(Beginning of DATA FOR THIS EXERCISE)

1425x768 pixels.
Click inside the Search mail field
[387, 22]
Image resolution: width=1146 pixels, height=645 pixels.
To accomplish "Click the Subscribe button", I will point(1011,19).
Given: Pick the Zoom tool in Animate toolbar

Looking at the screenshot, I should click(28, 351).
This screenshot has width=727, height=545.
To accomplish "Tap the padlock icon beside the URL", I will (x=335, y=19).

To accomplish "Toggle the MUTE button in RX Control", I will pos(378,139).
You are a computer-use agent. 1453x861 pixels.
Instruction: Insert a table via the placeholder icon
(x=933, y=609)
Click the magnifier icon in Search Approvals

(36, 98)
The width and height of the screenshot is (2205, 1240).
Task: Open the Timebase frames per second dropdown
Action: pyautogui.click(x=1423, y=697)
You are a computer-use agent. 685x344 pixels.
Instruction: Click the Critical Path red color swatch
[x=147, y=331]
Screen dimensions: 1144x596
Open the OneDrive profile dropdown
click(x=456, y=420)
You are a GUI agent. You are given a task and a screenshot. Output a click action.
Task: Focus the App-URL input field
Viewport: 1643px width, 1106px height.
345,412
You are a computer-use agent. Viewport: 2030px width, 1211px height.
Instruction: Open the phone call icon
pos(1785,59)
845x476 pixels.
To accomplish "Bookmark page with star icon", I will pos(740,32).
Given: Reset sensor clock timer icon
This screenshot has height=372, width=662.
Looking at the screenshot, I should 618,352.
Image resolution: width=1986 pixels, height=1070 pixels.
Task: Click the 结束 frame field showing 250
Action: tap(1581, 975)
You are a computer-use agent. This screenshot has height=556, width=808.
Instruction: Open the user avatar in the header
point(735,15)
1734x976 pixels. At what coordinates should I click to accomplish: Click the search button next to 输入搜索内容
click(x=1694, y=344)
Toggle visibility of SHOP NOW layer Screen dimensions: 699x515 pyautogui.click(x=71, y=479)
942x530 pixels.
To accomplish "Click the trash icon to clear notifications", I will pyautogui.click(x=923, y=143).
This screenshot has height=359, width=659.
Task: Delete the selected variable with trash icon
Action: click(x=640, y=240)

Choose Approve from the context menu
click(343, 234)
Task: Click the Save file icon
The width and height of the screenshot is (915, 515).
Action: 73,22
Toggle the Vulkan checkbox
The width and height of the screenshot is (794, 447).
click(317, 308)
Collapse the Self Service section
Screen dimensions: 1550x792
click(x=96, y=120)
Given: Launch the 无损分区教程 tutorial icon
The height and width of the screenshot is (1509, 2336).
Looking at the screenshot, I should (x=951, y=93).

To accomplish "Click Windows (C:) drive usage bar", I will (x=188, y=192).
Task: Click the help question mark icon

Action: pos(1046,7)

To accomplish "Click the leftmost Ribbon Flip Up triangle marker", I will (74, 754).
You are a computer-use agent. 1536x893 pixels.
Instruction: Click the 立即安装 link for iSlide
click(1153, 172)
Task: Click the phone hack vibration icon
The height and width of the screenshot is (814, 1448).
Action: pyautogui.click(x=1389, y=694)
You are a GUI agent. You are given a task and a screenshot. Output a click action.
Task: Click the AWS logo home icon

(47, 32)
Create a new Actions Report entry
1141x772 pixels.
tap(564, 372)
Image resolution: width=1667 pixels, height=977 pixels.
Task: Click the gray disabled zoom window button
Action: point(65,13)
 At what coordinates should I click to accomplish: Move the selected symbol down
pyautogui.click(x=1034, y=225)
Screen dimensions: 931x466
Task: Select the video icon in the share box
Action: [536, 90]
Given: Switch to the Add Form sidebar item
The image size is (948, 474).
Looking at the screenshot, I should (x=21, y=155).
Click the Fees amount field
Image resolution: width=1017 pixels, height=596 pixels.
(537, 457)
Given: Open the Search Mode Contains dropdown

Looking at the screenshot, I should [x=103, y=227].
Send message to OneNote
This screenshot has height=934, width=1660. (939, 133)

(End of DATA FOR THIS EXERCISE)

### WHAT IS NEEDED
Reproduce each line in the listing above that mentions the string "agent".

### SOLVED EXERCISE
You are a computer-use agent. 1453x861 pixels.
You are a computer-use agent. 685x344 pixels.
You are a GUI agent. You are given a task and a screenshot. Output a click action.
You are a computer-use agent. Viewport: 2030px width, 1211px height.
You are a computer-use agent. This screenshot has height=556, width=808.
You are a computer-use agent. 1536x893 pixels.
You are a GUI agent. You are given a task and a screenshot. Output a click action.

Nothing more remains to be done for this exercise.